So gut wie Bach

Rubrik: CDs
Verlag/Label: Blechpresse Musikverlag BP 9007
erschienen in: das Orchester 09/2010 , Seite 71

Bei Bach-Adap­tio­nen für Blech­bläs­er ist naturgemäß Vor­sicht geboten, denn viele Ein­spielun­gen zeigen, dass dabei oft nicht Bach im Mit­telpunkt ste­ht, son­dern der beliebte Blech­bläs­er-Dreikampf „höher, schneller, lauter“. Lei­der machen auch die berühmten Auf­nah­men der Edel-For­ma­tio­nen „Ger­man Brass“ oder „Cana­di­an Brass“ da keine Aus­nahme. Ob Schu­mann, Bern­stein, Albi­noni, Mozart oder eben Bach: Der Sound bleibt gle­ich und ist manch­mal erstaunlich frei von Ein­füh­lungsver­mö­gen für den Per­son­al­stil eines Kom­pon­is­ten.
Wer jet­zt laut auf­schreien möchte vor Zorn über diese zugegeben etwas pauschale Ein­schätzung, mag bedenken, dass sie auch dazu dient, die jüngst erschienene CD des Ensem­bles „Elbe­blech“ ins rechte, näm­lich in ein sehr gutes Licht zu rück­en. Sym­pa­thisch ist schon der Titel: So gut wie Bach spielt ein­er­seits auf das Konzept der Auf­nahme an, Werke des großen Meis­ters in his­torischen und neueren Bear­beitun­gen zu präsen­tieren – von Krebs bis Reger und Vival­di bis Blum­berg. Ander­er­seits kön­nte So gut wie Bach auch als augen­zwinkern­des Eingeständ­nis ver­standen wer­den: Wir wis­sen, dass die Orig­i­nale unerr­e­ich­bar sind, aber wir tun trotz­dem alles, um ihnen gerecht zu wer­den.

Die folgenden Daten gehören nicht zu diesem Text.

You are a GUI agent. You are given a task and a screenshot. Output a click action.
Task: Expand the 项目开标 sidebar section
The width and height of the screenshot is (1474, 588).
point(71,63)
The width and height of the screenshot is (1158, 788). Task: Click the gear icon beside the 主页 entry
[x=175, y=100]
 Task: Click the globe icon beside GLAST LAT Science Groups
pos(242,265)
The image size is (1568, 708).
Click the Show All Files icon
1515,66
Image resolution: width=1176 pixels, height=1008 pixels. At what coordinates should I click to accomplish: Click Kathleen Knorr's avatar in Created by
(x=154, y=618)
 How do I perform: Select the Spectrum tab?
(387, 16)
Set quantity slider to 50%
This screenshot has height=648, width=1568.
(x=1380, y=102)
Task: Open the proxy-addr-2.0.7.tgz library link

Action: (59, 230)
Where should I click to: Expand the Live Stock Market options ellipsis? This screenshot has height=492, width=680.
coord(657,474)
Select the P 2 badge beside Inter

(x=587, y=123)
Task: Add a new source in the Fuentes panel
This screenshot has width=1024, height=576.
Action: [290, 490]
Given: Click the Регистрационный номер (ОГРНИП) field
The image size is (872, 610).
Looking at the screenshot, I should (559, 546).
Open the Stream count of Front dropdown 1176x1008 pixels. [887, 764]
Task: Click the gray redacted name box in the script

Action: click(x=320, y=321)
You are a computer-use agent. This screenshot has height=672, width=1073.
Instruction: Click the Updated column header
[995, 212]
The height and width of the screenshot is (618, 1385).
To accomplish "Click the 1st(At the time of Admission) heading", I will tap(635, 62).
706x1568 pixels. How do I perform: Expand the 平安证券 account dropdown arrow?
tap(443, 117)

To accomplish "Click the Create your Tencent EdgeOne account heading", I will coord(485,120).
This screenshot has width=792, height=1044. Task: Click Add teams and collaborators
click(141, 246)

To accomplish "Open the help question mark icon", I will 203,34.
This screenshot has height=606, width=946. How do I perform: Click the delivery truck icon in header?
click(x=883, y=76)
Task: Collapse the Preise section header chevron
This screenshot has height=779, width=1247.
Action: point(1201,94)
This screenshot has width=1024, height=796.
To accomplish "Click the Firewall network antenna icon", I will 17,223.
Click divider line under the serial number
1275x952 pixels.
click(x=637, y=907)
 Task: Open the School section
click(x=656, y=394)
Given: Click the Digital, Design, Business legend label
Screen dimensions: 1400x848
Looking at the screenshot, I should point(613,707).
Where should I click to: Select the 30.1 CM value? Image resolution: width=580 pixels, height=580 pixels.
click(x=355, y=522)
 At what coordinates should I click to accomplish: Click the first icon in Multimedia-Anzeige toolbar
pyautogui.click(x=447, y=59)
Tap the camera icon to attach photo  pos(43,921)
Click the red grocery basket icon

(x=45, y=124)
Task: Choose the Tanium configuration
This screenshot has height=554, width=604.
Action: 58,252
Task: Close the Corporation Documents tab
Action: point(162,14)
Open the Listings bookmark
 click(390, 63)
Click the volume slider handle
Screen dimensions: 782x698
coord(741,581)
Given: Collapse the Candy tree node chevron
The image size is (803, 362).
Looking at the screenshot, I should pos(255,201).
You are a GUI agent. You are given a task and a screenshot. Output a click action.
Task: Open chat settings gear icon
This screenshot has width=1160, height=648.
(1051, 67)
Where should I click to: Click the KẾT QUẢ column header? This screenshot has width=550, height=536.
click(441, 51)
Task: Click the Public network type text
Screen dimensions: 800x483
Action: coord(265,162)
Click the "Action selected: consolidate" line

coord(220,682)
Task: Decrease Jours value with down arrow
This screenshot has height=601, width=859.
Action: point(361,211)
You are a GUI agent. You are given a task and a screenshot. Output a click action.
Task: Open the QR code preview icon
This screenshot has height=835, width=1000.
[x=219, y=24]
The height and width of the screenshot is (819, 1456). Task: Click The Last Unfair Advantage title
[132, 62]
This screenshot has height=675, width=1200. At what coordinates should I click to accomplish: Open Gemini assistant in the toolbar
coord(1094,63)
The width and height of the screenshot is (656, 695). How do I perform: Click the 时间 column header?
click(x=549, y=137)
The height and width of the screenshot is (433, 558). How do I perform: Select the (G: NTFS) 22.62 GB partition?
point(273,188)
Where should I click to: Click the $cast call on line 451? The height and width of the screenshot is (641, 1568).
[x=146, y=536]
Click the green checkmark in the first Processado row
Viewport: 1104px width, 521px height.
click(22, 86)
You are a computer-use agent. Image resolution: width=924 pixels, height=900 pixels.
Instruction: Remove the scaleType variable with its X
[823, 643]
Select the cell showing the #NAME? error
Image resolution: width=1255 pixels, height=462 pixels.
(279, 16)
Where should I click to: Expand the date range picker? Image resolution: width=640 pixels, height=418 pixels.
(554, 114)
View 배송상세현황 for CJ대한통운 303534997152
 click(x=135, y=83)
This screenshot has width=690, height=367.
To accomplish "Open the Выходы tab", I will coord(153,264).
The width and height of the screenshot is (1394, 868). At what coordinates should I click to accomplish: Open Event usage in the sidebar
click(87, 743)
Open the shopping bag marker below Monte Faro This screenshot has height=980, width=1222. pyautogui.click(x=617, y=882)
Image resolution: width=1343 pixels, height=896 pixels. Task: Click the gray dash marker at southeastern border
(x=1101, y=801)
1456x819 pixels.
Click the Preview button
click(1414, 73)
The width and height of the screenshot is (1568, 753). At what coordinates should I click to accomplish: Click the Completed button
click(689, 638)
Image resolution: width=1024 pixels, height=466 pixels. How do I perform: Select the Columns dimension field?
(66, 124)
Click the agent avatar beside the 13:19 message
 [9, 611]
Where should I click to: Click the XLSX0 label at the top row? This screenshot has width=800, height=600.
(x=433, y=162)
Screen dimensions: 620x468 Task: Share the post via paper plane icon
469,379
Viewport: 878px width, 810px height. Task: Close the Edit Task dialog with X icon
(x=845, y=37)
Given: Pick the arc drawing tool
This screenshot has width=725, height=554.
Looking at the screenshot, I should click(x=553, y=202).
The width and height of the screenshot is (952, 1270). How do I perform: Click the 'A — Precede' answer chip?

Und das ist aller Ehren wert, denn „Elbe­blech“ kann strahlen und protzen eben­so wie schnörkel­los und delikat spie­len. Die Bal­ance bei den fünf Blech­bläsern, die sich aus ver­schiede­nen deutschen Des­ti­na­tio­nen zusam­menge­fun­den haben, ist ein­fach phänom­e­nal – so gut, dass „Elbe­blech“ oft wie eine Zehn­er-For­ma­tion klingt. Im Mit­telpunkt ste­ht eben das Ensem­ble, weshalb im Pro­grammheft die Einzel­bi­ografien (und auch jed­er Hin­weis zum Ensem­ble selb­st) ein­fach fehlen. Deshalb seien sie hier nachgeliefert: Thomas Meise (Trompete) ist seit 2006 Mit­glied der Biele­felder Phil­har­moniker; Christof Skupin (Trompete) ist Mit­glied des Radio-Sin­fonieorch­esters Stuttgart des SWR; Michael Win­ter war 3. und stel­lvertre­tender 1. Hor­nist der Lan­deskapelle Eise­nach; Mar­tin Räp­ple ist seit 2005 stel­lvertre­tender Solo­posaunist im Osnabrück­er Sym­phonieorch­ester; Ste­fan Kaun­dinya (Tuba), der auch Bear­beit­er der meis­ten Stücke ist, hat­te Prak­tikan­ten- oder Zeitverträge bei den Essen­er Phil­har­monikern, den Düs­sel­dor­fer Sym­phonikern und der Deutschen Radio Phil­har­monie
Saar­brück­en Kaiser­slautern.
Respekt gebührt „Elbe­blech“ auch für den Mut, nicht nur „dankbare“ Werke aus­ge­sucht und bear­beit­et zu haben, son­dern eben­so dur­chaus sper­rige poly­fone Sätze. Die wer­den dann – wie Regers und Schu­manns Fugen op. 46/2 bzw. op. 60/5 – so traumhaft sich­er und leicht geboten, wie das son­st nur Organ­is­ten schaf­fen. Zwei mod­erne Bach-Arrange­ments run­den die Zusam­men­stel­lung ab, wobei sowohl die Inven­tions on Bach von Oliv­er Groe­newald (geb. 1967) als auch Thorsten Blum­bergs Bossa nova über das Agnus Dei aus der h-Moll-Messe zwar nicht über­mäßig aufre­gend sind – auf jeden Fall aber den Ernst deut­lich machen, mit dem „Elbe­blech“ ans Werk gehen.